Sunday, July 16, 2006

tbcont

i'm eating peanutbutter out of the 1kg jar that i bought yesterday and it is ohsogood.. i know, it's sad, and i know, lots of people HATE peanutbutter.. it's one of those things you either thank God or curse the devil for.

oh damn.. it's so good.

XD my sister just got hooked onto eating the peanutbutter. what do they put in that stuff? peanuts? butter? people used to say if you mix the two you get peanutbutter? is that true? is it? i know it's so stupid, but i've always wondered. it's one of those things on the same level as is winnie the pooh male or female. now THAT'S a hard one.

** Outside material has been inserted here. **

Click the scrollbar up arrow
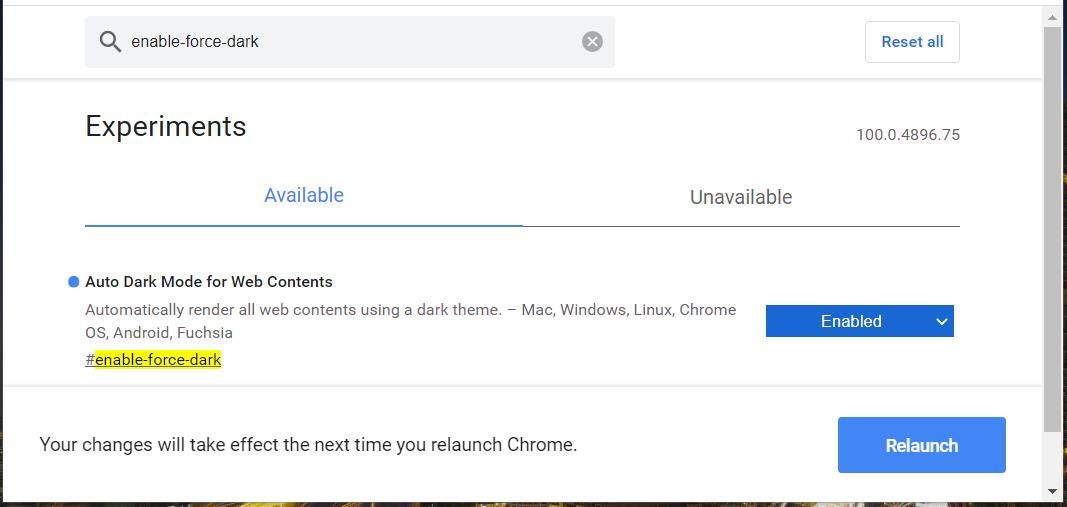The image size is (1067, 507). pos(1052,18)
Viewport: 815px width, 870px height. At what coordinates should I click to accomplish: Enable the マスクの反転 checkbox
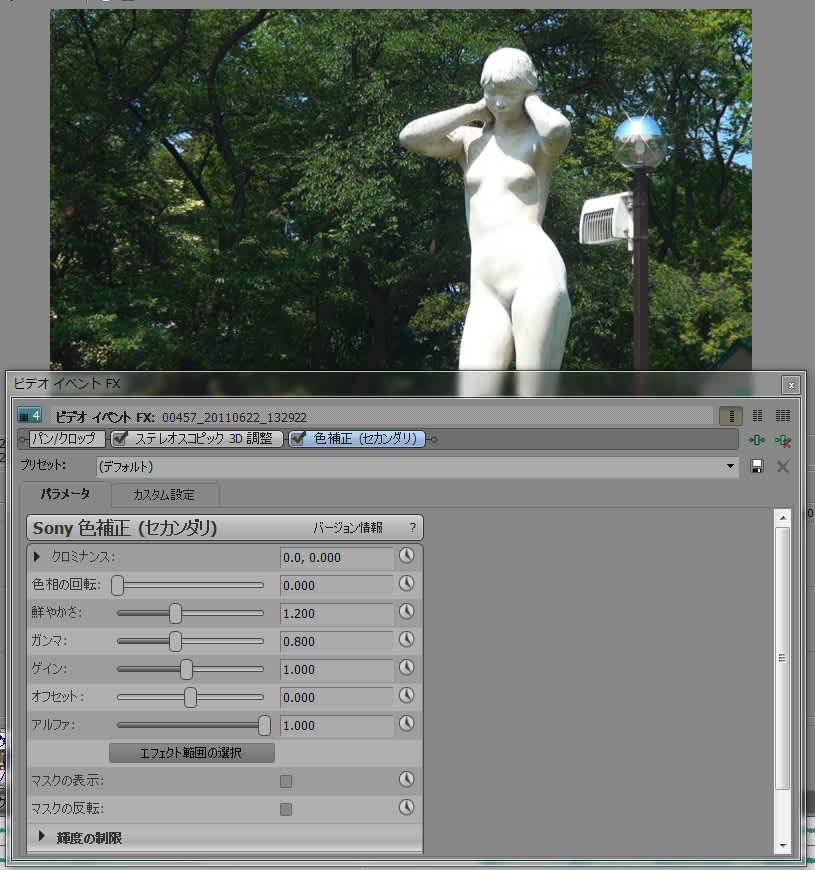tap(286, 809)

and say you figure out what winnie the pooh is... what about piglet?? it's PINK!! kanga's a girl, she's got a baby.. but what about the rest?!?!?!?!?! we thought about this long and hard during group discussions at camp.. long and hard.. who brought it up?? must've been yu jhyn.. he's the random one XD.

mm.. camp was fun. sadly, didn't really do much walking of the talk....

rargh.. i'll finish this.. some other time..

Friday, July 14, 2006

bahhbah

some belated pictures from the last day of the semester. some from me, some from ee wah. gotta get the rest off the other people.

it was a day of slacking, a day of sleeping in class, a day of shiny reports, and a day of heavy camwhoring on everybody's part.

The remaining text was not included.